I begin this collection with an homage to Marianne Hirsch, without whom these discussions would not be possible. In many ways Marianne’s fingerprints are all over this issue. Many of those involved in this project were introduced to each other through Marianne. Moreover, many of the contributors to this issue were fortunate enough to have spent time together in Hanover, New Hampshire in the spring of 1996 attending and participating in the conference “Family Pictures/Shapes of Memory” (NovakLeonardHirschOstLevitt), others were also a part of the exhibition “The Familial Gaze,” that was on view at the time of the conference at the Hood Museum of Art at Dartmouth College (NovakLeonard), an exhibit that Marianne also organized. 1

The papers presented at that conference become the basis of Marianne’s collection, The Familial Gaze, 2 for which I originally wrote this afterword. At the time, I had been asked to review the manuscript for the press and suggested that the book needed a preface or an afterword to really call attention to the major contribution that Hirsch had made in bringing together such a diverse group of scholars and artists on this topic. It was with this in mind that, when asked to write an afterword myself, I wrote the words that follow. As it turned out, the afterword I published is a rather different essay. At the time, Marianne felt that the tone of this piece was too laudatory. She was uncomfortable having the piece included in a volume she had edited. It was embarrassing. Given this, I rewrote my essay.

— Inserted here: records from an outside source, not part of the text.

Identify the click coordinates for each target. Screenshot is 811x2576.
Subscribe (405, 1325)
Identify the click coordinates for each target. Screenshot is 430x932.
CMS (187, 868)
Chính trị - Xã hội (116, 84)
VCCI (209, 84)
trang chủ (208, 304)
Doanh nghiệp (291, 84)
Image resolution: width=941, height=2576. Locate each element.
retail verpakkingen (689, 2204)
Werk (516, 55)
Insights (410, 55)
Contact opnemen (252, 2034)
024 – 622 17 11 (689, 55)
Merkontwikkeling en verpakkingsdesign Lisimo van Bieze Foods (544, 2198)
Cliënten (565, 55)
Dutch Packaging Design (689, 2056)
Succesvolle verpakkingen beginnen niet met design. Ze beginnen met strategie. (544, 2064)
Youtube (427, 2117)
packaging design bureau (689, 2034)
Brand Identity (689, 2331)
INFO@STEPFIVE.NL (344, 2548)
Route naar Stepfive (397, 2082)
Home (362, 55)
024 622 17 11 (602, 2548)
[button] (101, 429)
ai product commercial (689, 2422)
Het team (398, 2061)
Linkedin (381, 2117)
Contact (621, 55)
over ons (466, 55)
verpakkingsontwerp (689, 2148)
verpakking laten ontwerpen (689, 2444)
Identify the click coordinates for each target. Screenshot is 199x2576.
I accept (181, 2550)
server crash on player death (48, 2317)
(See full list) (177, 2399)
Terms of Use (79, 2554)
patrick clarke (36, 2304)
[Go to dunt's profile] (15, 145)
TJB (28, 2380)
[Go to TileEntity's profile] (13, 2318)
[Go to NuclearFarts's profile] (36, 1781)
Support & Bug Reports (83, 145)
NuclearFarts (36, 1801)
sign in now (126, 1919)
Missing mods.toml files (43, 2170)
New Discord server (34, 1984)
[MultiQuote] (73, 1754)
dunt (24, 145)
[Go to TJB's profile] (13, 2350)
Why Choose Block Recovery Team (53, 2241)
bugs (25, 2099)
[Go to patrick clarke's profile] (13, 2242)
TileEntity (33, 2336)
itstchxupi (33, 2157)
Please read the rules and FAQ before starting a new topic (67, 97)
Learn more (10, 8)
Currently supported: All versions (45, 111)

All these years later, I found myself returning to this original afterword as I began to imagine putting together this special issue. Given the significance of Marianne’s contributions to the study of “the familial gaze,” her ongoing work in bringing together artists and scholars, and even, in this case, introducing me to Muriel Hasbun’s remarkable work, I wanted to acknowledge publicly my own and a collective indebtedness to Marianne and her insistence on the significance of family photographs.

Although Jewishness was not a major theme of The Familial Gaze or the conference, it was my noticing the extraordinary presence of Jewish scholars and artists at that conference that, in many ways, led to this collaborative project. After reading the afterword that was published, Joanne Leonard first contacted me about beginning to think about the Jewishness of her work. So, when Janet Jakobsen invited me to put together a panel for the Rennert Women in Judaism Forum on the subject of American Jews and family photography, I was able to return to this topic and continue think through the issue of Jewishness with Marianne, Lorie and Joanne.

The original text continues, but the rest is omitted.